Kriminalgericht verurteilt 27-jährigen Luzerner: Vier Jahre Gefängnis für 4,4 Kilo Kokain

Der junge Mann aus der Region hat zwischen Sommer 2015 und Anfang 2018 im Drogengeschäft mitgemischt. Dabei spielten Montenegro und Amsterdam eine wichtige Rolle.

Evelyne Fischer
Drucken
Teilen

Trotz schwerer Widerhandlung gegen das Betäubungsmittelgesetz wäre der junge Mann aus der Region eigentlich mit einem blauen Auge davon gekommen: bedingte zweijährige Freiheitsstrafe, Probezeit fünf Jahre. Doch noch bevor die entsprechende Anklage beim Gericht eingereicht worden war, wurde der Luzerner rückfällig.

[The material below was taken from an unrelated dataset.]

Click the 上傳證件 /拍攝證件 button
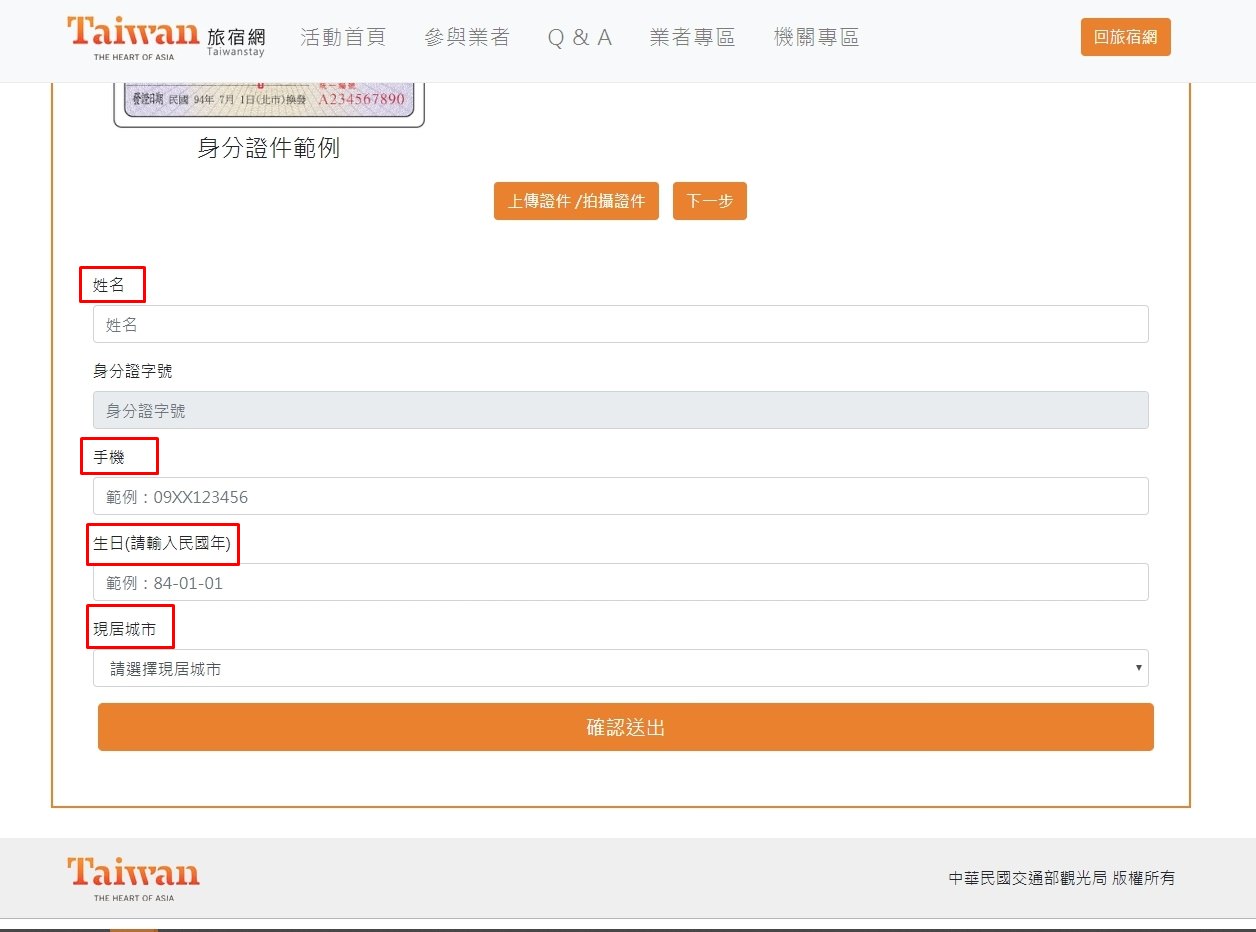The image size is (1256, 932). tap(576, 201)
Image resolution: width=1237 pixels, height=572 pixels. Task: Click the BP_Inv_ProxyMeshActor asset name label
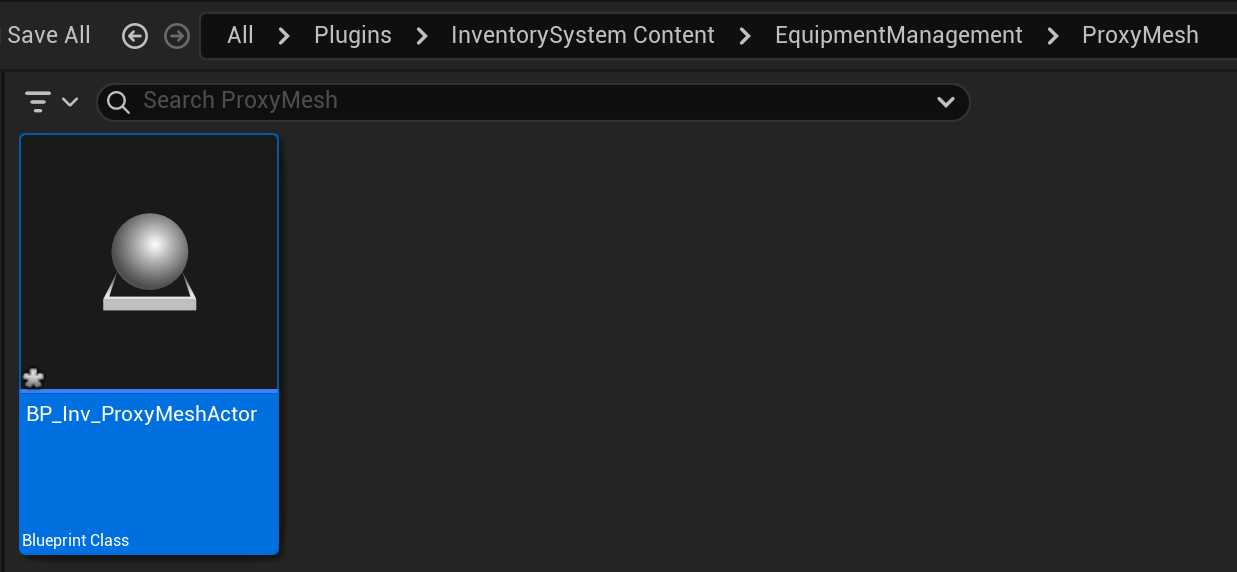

Nun hat das Kriminalgericht eine Gefängnisstrafe von vier Jahren verhängt. Angerechnet werden dem heute 27-Jährigen 531 Tage, die er bereits abgesessen hat.

Haupteinkommen stammt aus dem Drogenhandel

Vor den Richtern zu verantworten hatte sich der vorbestrafte eingebürgerte Serbe wegen insgesamt 4,4 Kilogramm Kokain. Unter anderem vermittelte er einer Drittperson ab Juli 2015 Kontakte zu montenegrinischen Drogenhändlern und verkaufte selber 1,2 Kilo Rauschgift, womit er einen Gewinn von 18'000 Franken erzielte. Im jetzt rechtskräftigen Urteil heisst es dazu:

«Der Beschuldigte übte zumindest seinen eigenen Drogenhandel von August 2016 bis November 2017 nach der Art eines Berufs aus.» 

Anfang 2018 wollte der Luzerner ein Kilo Kokain von Amsterdam in die Schweiz transportieren. Doch dazu kam es nicht: Am Zoll in Kreuzlingen klickten die Handschellen.

Aktuell befindet sich der Beschuldigte in der Strafanstalt Bostadel in Menzingen. Zusätzlich zur Gefängnisstrafe hat er die Verfahrenskosten (knapp 6600 Franken) zu übernehmen und muss eine Geldstrafe (900 Franken) und Busse (200 Franken) bezahlen. Aufgrund von sichergestelltem Bargeld sind diese Beträge schon fast gedeckt.